Il cortometraggio "I lavoratori del mare" del Gruppo Farfa di Molfetta al Babel Film Festival
Il primo concorso cinematografico internazionale destinato esclusivamente alle produzioni cinematografiche che guardano e raccontano le minoranze, in particolare linguistiche
E' cominciato lunedì 14 novembre a Bitti, all'interno del Babel Film Festival, il tour del cortometraggio "I lavoratori del mare", per l'assegnazione da parte di alcuni circoli FICC sardi, del premio giuria del pubblico. Le prossime proiezioni sono previste il 17 a Elmas e il 18 e il 19 a Monserrato, per poi proseguire in altri circoli FICC, a Roma e a Trieste. Il Babel Film Festival è il primo concorso cinematografico internazionale destinato esclusivamente alle produzioni cinematografiche che guardano e raccontano le minoranze, in particolare linguistiche.

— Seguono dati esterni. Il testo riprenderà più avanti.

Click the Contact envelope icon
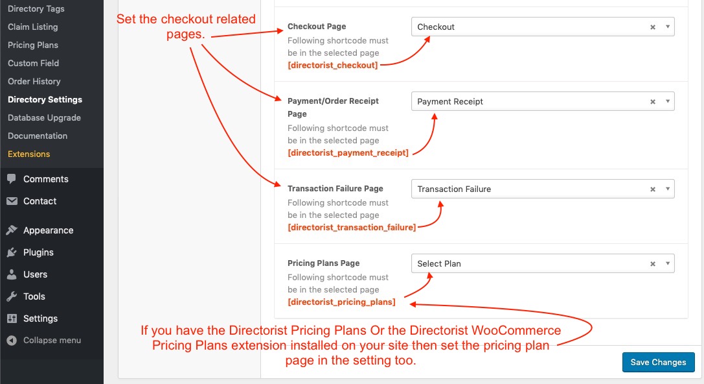click(x=12, y=201)
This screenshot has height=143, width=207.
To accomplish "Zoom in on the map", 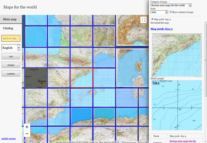I will 27,127.
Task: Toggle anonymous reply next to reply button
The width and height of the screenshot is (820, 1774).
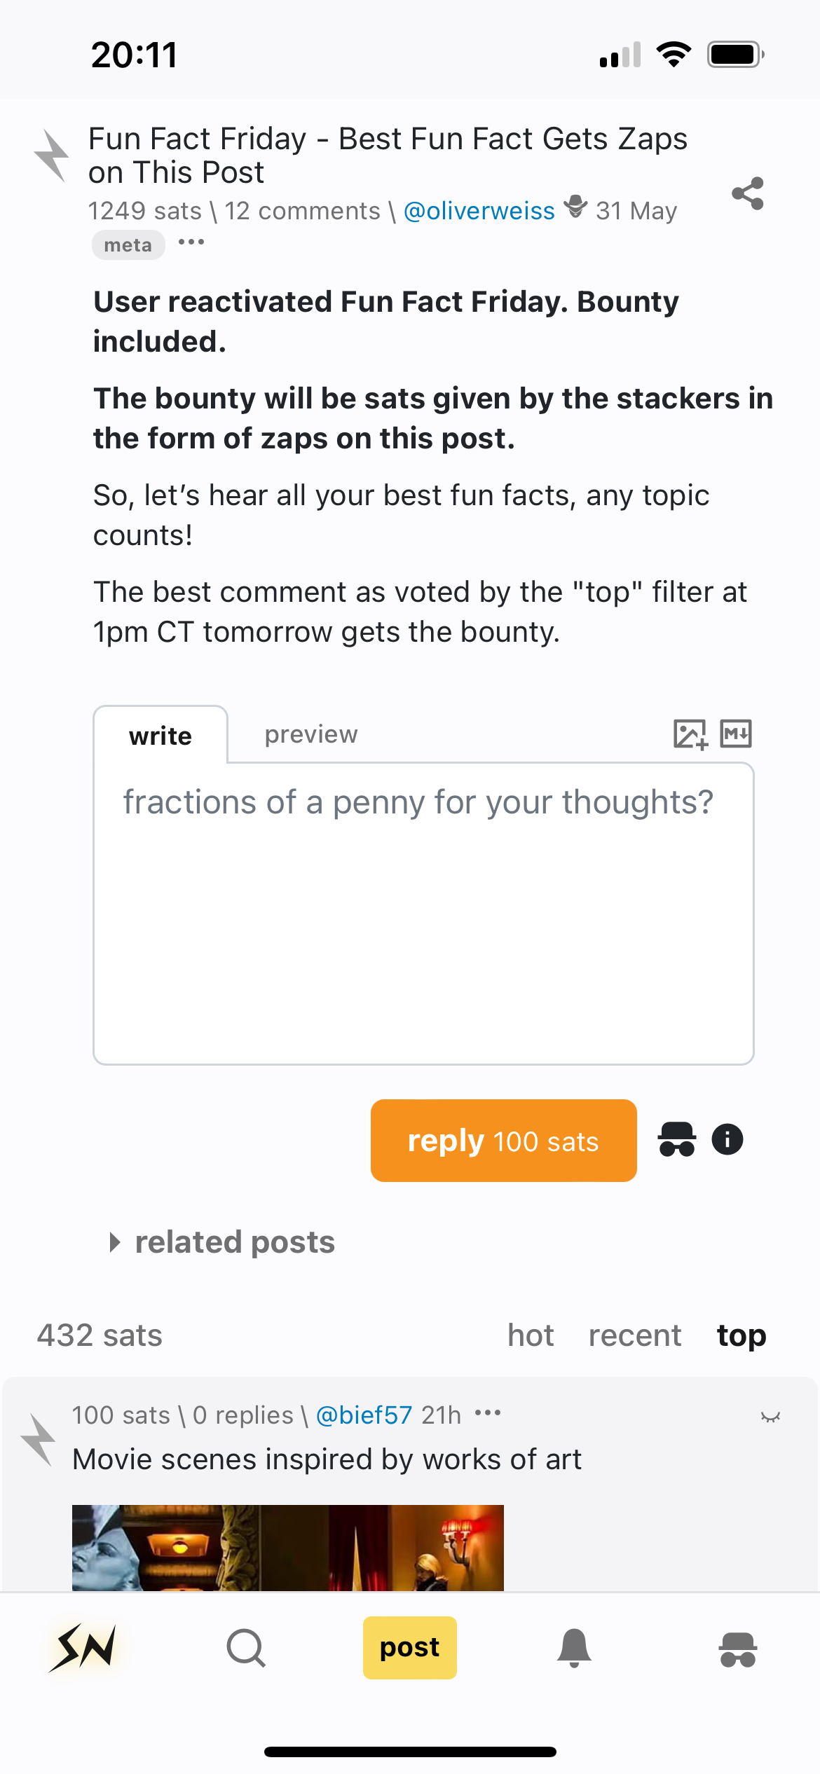Action: pos(676,1139)
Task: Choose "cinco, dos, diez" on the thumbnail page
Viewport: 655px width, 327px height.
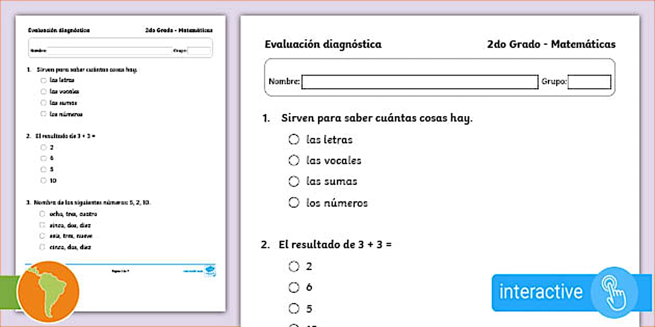Action: point(43,225)
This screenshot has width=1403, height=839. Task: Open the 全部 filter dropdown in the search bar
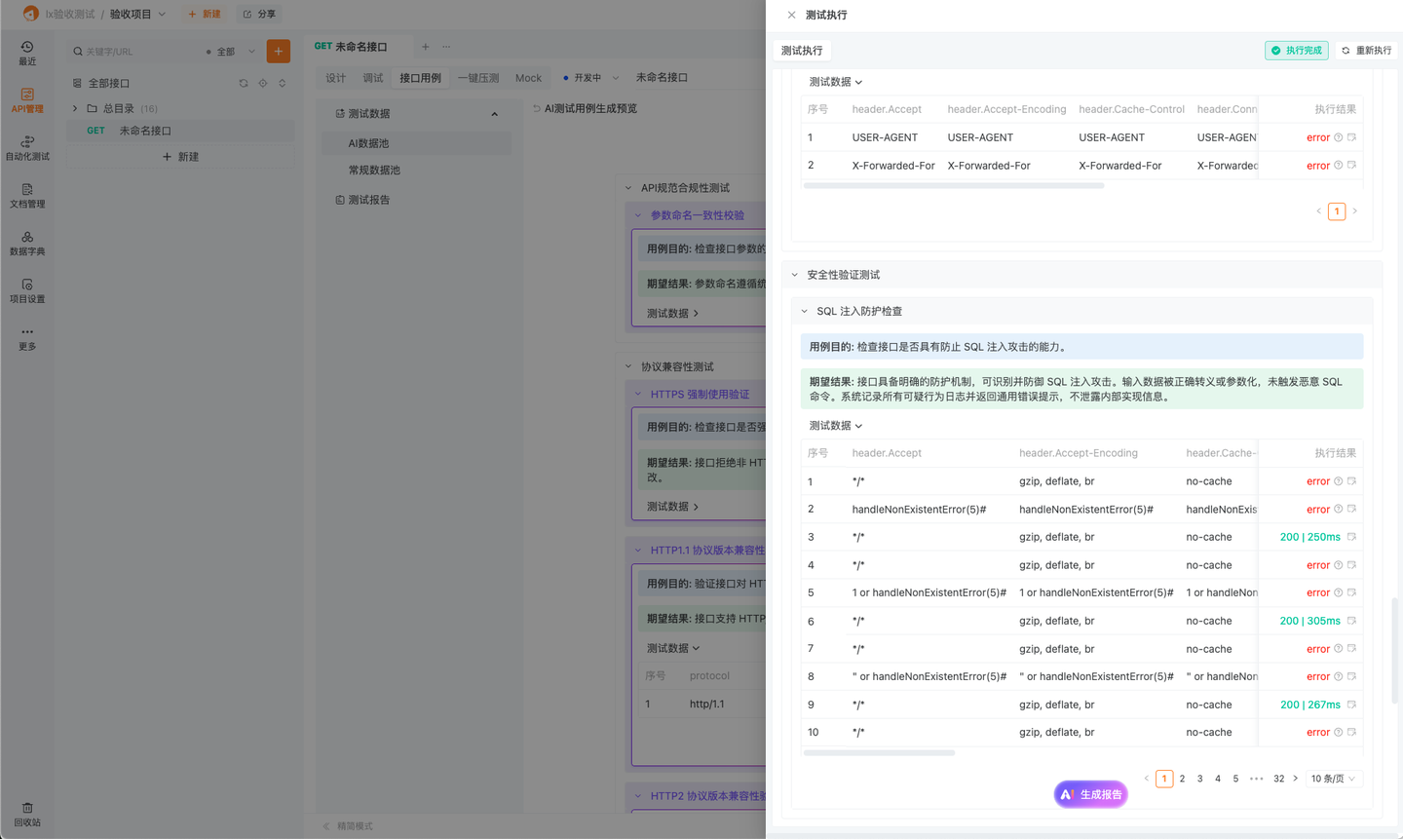pyautogui.click(x=232, y=50)
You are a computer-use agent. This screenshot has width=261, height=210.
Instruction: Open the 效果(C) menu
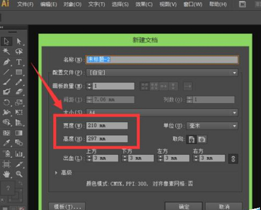click(144, 4)
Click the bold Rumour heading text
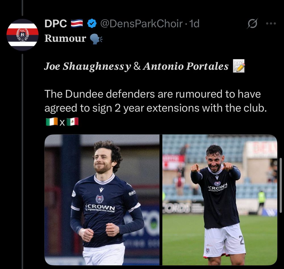This screenshot has height=269, width=284. pyautogui.click(x=65, y=38)
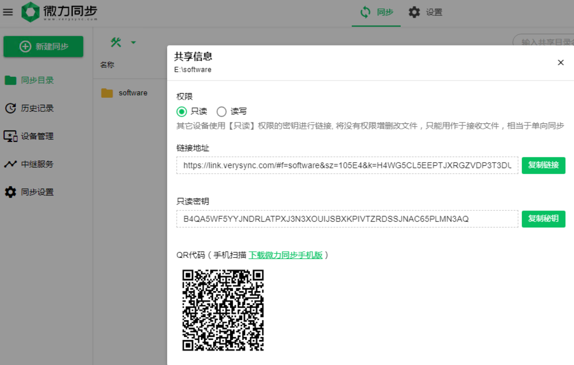
Task: Click the relay service chart icon
Action: click(10, 164)
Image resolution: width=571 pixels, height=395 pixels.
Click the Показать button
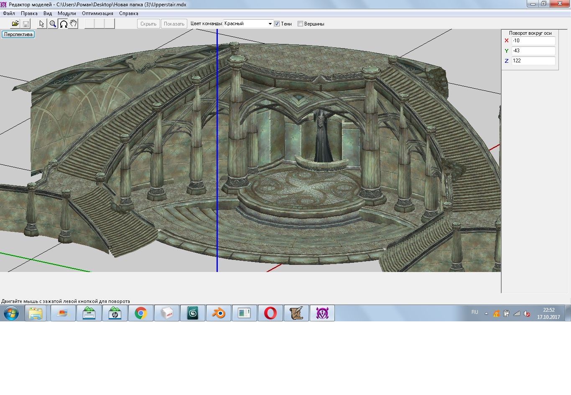(x=174, y=24)
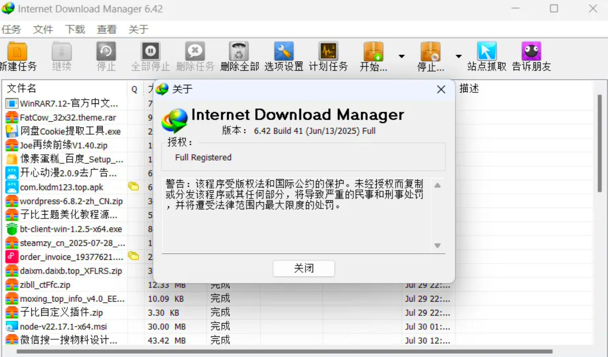Open the 查看 menu
The height and width of the screenshot is (357, 608).
[x=106, y=29]
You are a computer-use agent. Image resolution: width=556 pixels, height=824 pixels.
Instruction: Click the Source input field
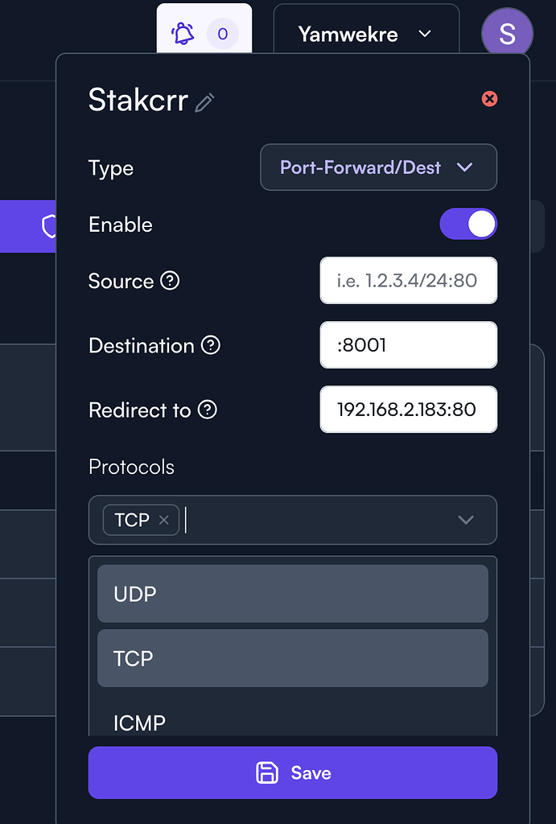click(x=408, y=281)
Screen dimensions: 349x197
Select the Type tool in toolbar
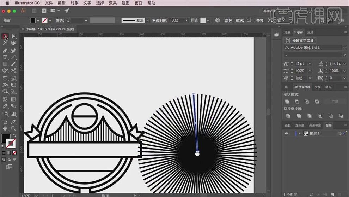click(5, 57)
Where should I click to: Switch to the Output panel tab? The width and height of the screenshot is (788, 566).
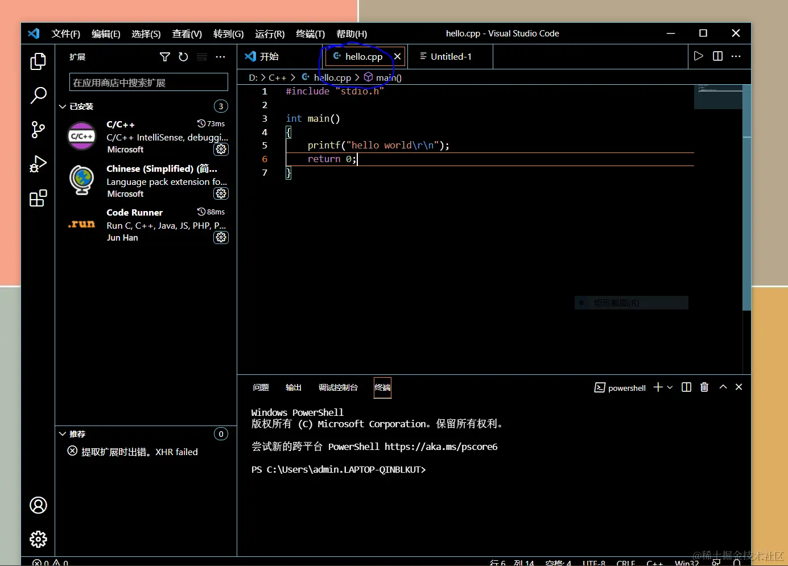coord(293,387)
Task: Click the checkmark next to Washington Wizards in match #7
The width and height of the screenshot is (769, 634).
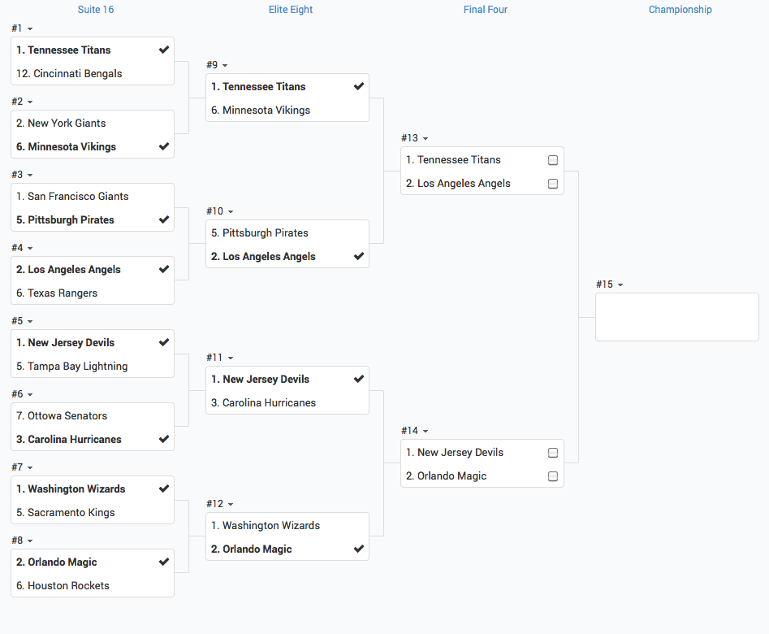Action: pyautogui.click(x=164, y=489)
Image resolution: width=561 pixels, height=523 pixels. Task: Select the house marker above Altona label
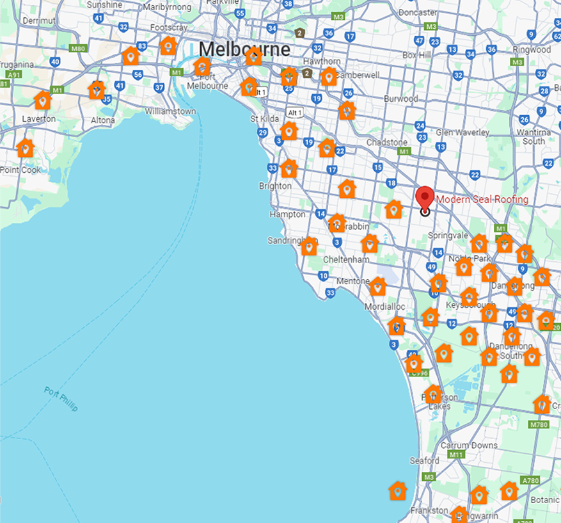pyautogui.click(x=97, y=90)
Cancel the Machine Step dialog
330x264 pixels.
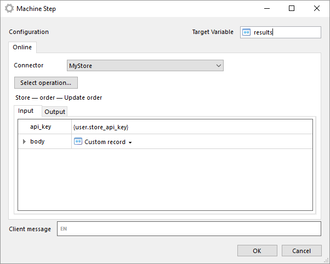(x=301, y=250)
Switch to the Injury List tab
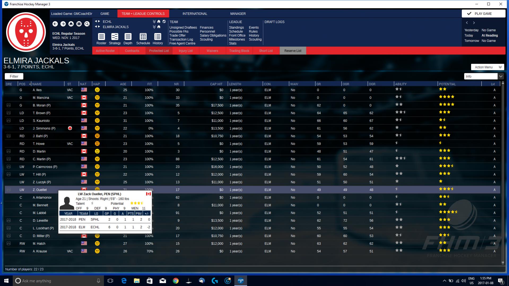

È un’occasione importante per chi nel fare cinema, e più in generale nel fare arte, trova una fonte di creatività nella diversità delle lingue minoritarie (siano esse lingue, dialetti, parlate, slang e quant’altro), nella loro forza figurativa e comunicativa. Quelle lingue espressive che proprio perché non son ridotte alla necessità di una comunicazione sostanzialmente funzionale e funzionalistica, orientano una visione del mondo poetica e più vicina alla vita comunitaria, quella cornice che fa diventare la vita degna di essere vissuta nella quotidianità.
Il cortometraggio "I lavoratori del mare" del Gruppo FARFA - Cinema Sociale Pugliese, per la regia di Domenico de Ceglia, ha visto la collaborazione di molte scuole, gruppi e associazioni molfettesi, ed è stato realizzato con lo specifico intento di rendere il sociale protagonista della realizzazione, sostenendo l’ideale artistico e morale di restituzione della realtà a quegli stessi individui che nel quotidiano costruiscono i comportamenti, i linguaggi, i gesti, le fattezze della stessa.
Il lavoro, realizzato con il patrocinio della Regione Puglia e del Ministero della Gioventù, fotografato da Giuseppe Boccassini e musicato da Federico Ancona, parla di una città del sud, Molfetta appunto, nella quale alcuni pescatori vivono nella cornice di un universo cementificato: neanche la pesca sembra più dare la giusta ricompensa al lavoro del mare.
Il linguaggio del progresso non può più conciliarsi con quello delle tradizioni ancestrali legate all'antico mestiere del mare.